Task directions
This exercise asks for an exact copy of the lines from the one containing "You are a computer-use" through the final line of the material, with pictures omitted.
*** Data extract ***
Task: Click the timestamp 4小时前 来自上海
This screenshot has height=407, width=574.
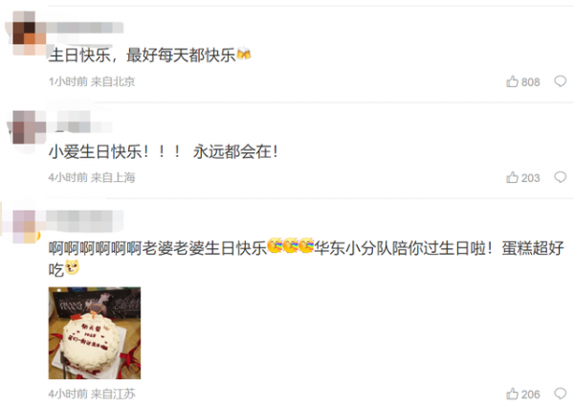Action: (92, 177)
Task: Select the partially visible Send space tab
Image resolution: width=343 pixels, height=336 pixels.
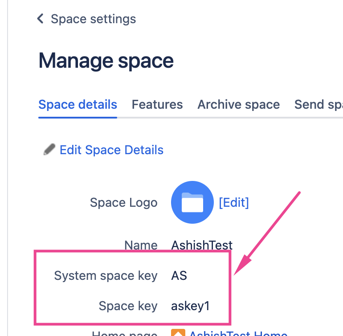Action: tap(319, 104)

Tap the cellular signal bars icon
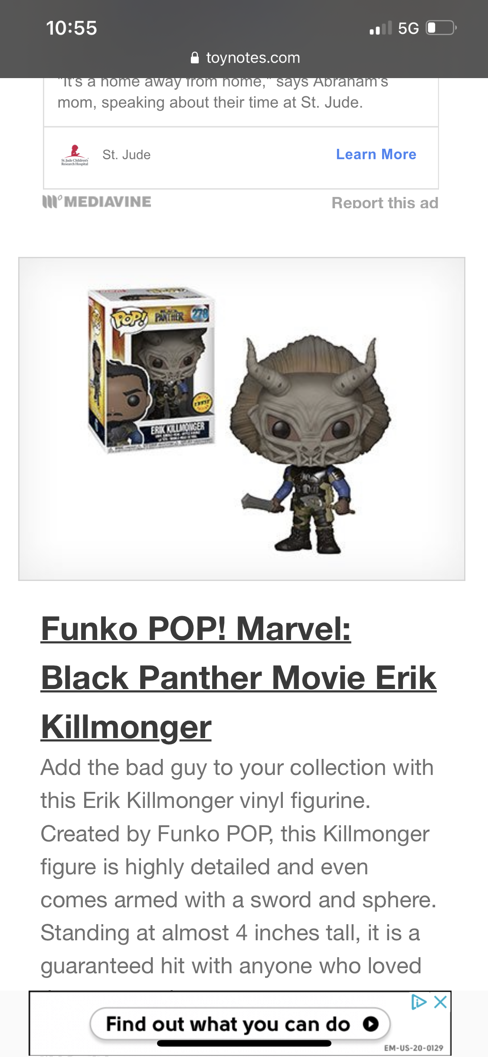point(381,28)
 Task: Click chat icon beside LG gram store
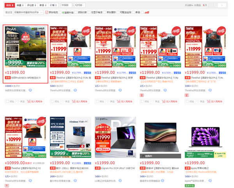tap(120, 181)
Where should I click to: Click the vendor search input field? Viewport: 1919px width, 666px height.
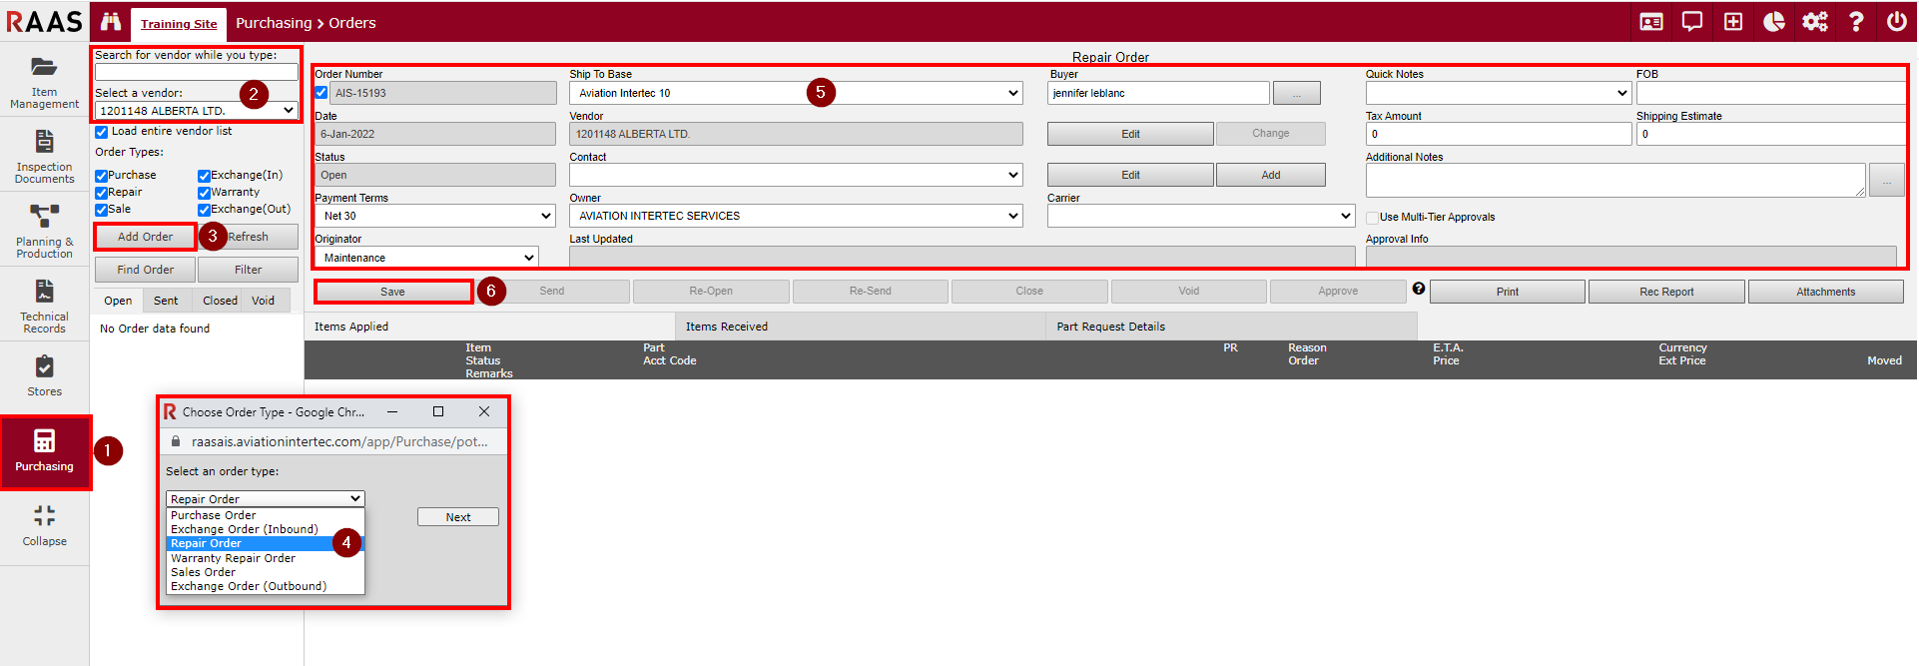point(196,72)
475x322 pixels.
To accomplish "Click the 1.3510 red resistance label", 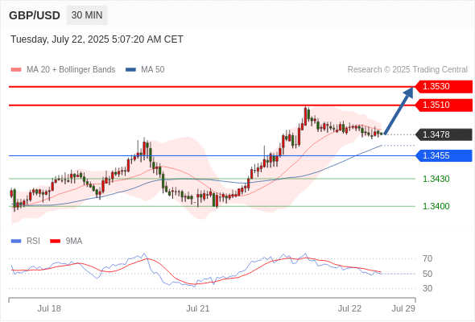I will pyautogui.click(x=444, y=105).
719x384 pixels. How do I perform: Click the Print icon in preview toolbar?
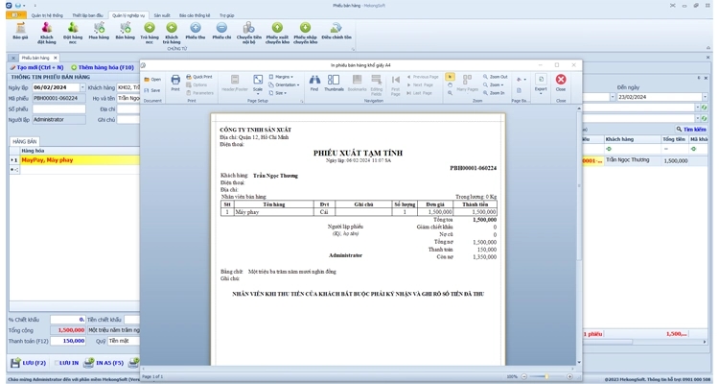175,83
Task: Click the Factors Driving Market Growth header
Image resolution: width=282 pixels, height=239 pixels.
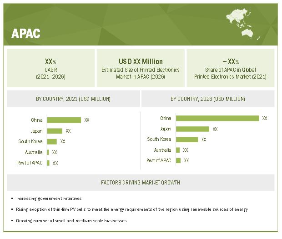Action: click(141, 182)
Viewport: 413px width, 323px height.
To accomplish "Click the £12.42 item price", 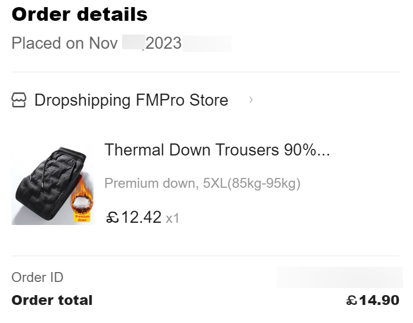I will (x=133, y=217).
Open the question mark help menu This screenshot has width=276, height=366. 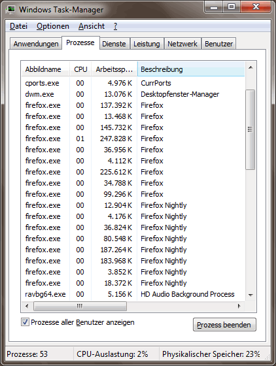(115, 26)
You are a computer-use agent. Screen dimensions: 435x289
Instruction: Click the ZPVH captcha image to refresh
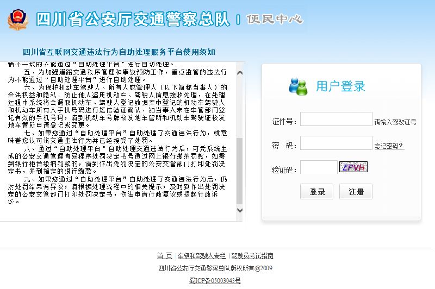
*** End of Data extract ***
Response area
You are a computer-use agent. Screen dimensions: 435x289
Instruction: Click the ZPVH captcha image to refresh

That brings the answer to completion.